Home page construction: Content is king

publiziert: Sonntag, 18. Feb 2001 / 08:41 Uhr

Dortmund - The falling stock prices of many publicly held firms have had an obvious effect on their home pages. Even casual observers are noting that Web site maintenance is not what it used to be.

"Many companies invested in the construction of professional Web sites around the time of their initial public offering (IPO) but have neglected them in the long run," says Uwe Kamenz, professor of marketing at the Vocational College of Dortmund, Germany, and the co- founder of the ProfNet Institute, which for the last few years has studied home pages for entire industries.

"Investor relation work over the Internet is showing unmistakable signs of fatigue," Kamenz adds. In the study "Investor Relations 2000," the ProfNet Institute examined the Internet sites of around 280 publicly held companies. The conclusion: there is plenty of "room for improvement." This and other similar research results cast some light on an area that burns at the fingertips of Web surfers: few providers succeed at creating a web site of real value. "Most things found on the Net are pretty weak," finds Gerhard Schub von Bossiazky as well, a marketing professor at the Vocational College of Dortmund. "Every magazine on the rack tries to be interesting, but the same can't be said of most Web pages. At the very least, one doesn't seem to notice any effort in this area." In cooperation with the ad agency BBDO Group, the professor conducted an "innovative effectiveness analysis of Web sites" to put sites under the microscope. "One-hundred testers judged the Web sites of 25 so-called business-to-consumer sites," said Schub von Bossiazky. "The average number of pages called-up was disappointing."

Of the twenty-five sites, only three managed to induce more than four page requests per user, and most came in at only one or two further page calls. "Users tended to leave the Web site before they came to concrete topical information," said Schub von Bossiazky. "Because of a lack of attractive content, site providers rarely succeeded at tying visitors to a site or motivating them to visit the site again at a later time." The many annoyances that surfers experienced when visiting a site only added to this trend, with 48 per cent of the testers complaining of a lack of an easily accessible overview of the site's offerings. Another 40 per cent complained that there was no response to queries they submitted online, and fully 36 per cent complained that the offerings were simply incomprehensible. "The content of many sites is not geared to the requirements of online users," says Thomas Huber, BBDO press spokesman in Duesseldorf. "In many cases, existing brochures or catalogues were simply transferred to the Web. In some cases special effects or animations were built in, but these often tended to make the user more confused."
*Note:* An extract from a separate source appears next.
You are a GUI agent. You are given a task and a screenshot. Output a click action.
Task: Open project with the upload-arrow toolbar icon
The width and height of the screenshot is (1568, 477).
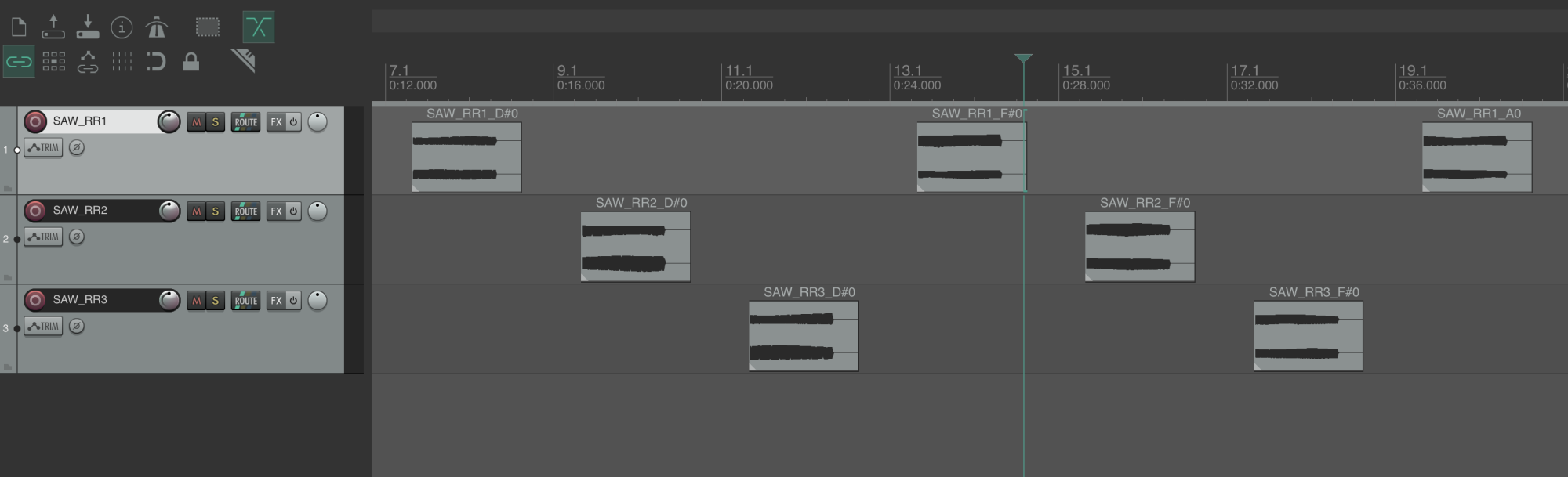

The market research institute Ears and Eyes (EAE) recently went looking for the right combination on behalf of Internet magazine Online Today. The Web site Trends 2001, which reports the results of the study, makes one thing clear: Web surfers are very demanding about how things should be offered on the Web. In a special laboratory, the so-called IQ Lab, EaE marketing researcher Ruediger Arndt arranged for 250 testers to judge a range of criteria for Internet sites. The reviewers assigned each factor a priority rating between one (most important) and six (least important). One surprising result: Users placed a relatively low value on quantity of information; at an average of 2.5 or 2.6, this point ended up only in the middle of the expectations field. Users were also willing to do without extravagant layouts. The average poll on this variable was between 2.4 and 2.5. "It was astounding that the evaluations varied only within a very narrow area," says Arndt. "Users don't want any fancy animation," Arndt says. "They are satisfied with a pleasant, quiet site. Furthermore, all of the graphic effects tend to burden the download times." And this is one area where the surfers were sensitive. At an average rating of 1.6 to 1.7, users found the quick load-times for desired pages to be one of the most pressing requirements.

"The rule of thumb for chance surfers is that the image has to be up on the screen within seven seconds," says Ruediger Arndt. Freshness of information is also one of the top priorities, receiving an average rating of 1.6 to 1.7. "It's annoying when one always sees the exact same thing on Web sites, with no updates." Still, in spite of these complaints about how home pages are packaged, the biggest concern of Internet surfers- at a valuation of 1.5 to 1.6- is the most impossible-to-overlook factor of all: the quality of the content.